● **ACTIVITY**: Reproduce exactly the span of lines beginning at the one with "Task: Copy link for the CSV format" and ending at the last line of the data below, omitting pictures.

(Records from a data collection)
────────

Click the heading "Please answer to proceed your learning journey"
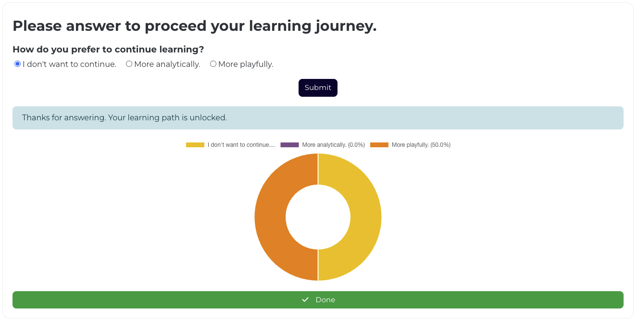Image resolution: width=638 pixels, height=321 pixels. tap(194, 26)
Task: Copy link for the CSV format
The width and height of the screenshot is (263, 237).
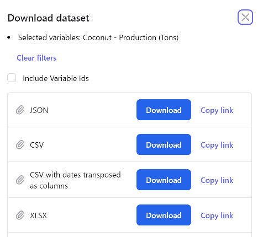Action: (x=217, y=145)
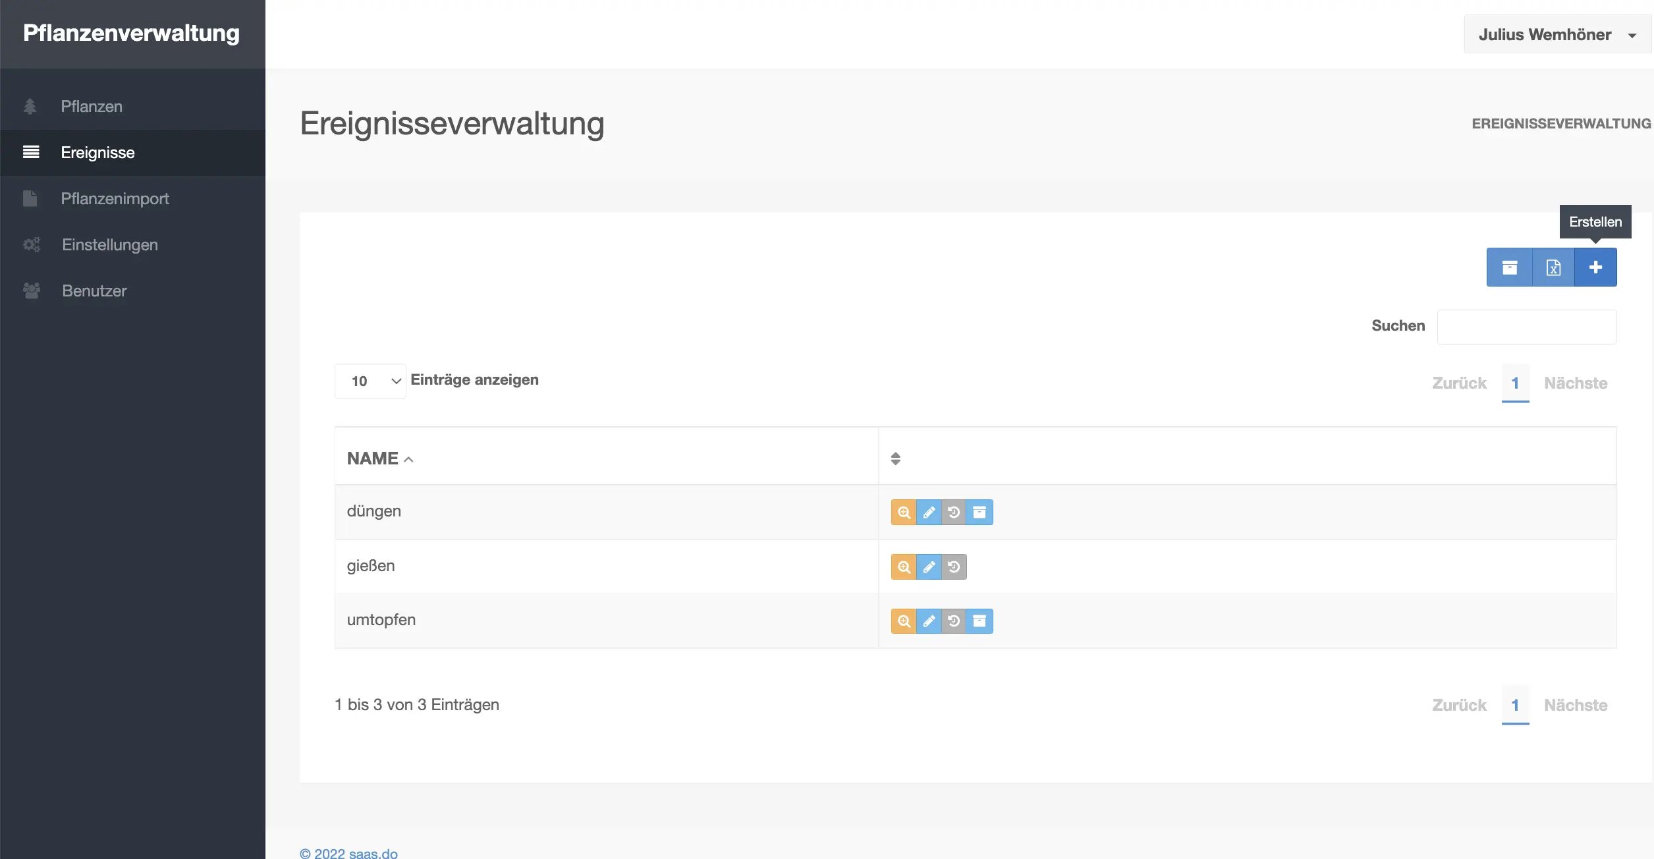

────────

● **RESULT BELOW**:
Task: Copy link for the CSV format
The width and height of the screenshot is (263, 237).
Action: (x=217, y=145)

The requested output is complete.